Problem to work on.
Starting at the line that contains "The height and", set down each line exactly until the records end, keeping both ends and adding nothing.
*** Opening Task material ***
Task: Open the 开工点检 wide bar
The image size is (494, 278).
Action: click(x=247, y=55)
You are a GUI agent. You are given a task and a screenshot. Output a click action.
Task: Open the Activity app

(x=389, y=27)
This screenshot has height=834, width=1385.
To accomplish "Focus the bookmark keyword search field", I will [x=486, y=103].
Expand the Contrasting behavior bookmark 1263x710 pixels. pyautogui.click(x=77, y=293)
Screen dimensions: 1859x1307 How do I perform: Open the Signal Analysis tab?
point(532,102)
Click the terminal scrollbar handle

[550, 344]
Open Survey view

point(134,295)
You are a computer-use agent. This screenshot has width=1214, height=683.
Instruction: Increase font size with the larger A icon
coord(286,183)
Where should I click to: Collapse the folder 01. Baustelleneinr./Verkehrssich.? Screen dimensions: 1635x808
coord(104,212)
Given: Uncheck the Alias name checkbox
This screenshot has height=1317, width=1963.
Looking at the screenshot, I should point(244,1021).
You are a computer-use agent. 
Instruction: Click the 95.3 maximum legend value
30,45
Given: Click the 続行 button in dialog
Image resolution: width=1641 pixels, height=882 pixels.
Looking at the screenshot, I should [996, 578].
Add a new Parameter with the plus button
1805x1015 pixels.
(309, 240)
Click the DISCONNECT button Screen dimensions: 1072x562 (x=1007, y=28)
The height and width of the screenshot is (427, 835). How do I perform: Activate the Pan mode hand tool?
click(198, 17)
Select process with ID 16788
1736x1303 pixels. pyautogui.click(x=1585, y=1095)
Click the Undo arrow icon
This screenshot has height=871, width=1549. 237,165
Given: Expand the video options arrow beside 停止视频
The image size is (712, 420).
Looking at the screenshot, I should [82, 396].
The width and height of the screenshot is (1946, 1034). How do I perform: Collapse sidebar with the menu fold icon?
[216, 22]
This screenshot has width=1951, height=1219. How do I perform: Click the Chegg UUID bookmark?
*** Closing Task material ***
Response to the task.
The height and width of the screenshot is (427, 835). How do I perform: Activate the Pan mode hand tool?
click(198, 17)
Select process with ID 16788
1736x1303 pixels. pyautogui.click(x=1585, y=1095)
Click the Undo arrow icon
This screenshot has height=871, width=1549. 237,165
Given: Expand the video options arrow beside 停止视频
The image size is (712, 420).
Looking at the screenshot, I should [82, 396].
The width and height of the screenshot is (1946, 1034). How do I perform: Collapse sidebar with the menu fold icon?
[216, 22]
This screenshot has width=1951, height=1219. How do I perform: Click the Chegg UUID bookmark?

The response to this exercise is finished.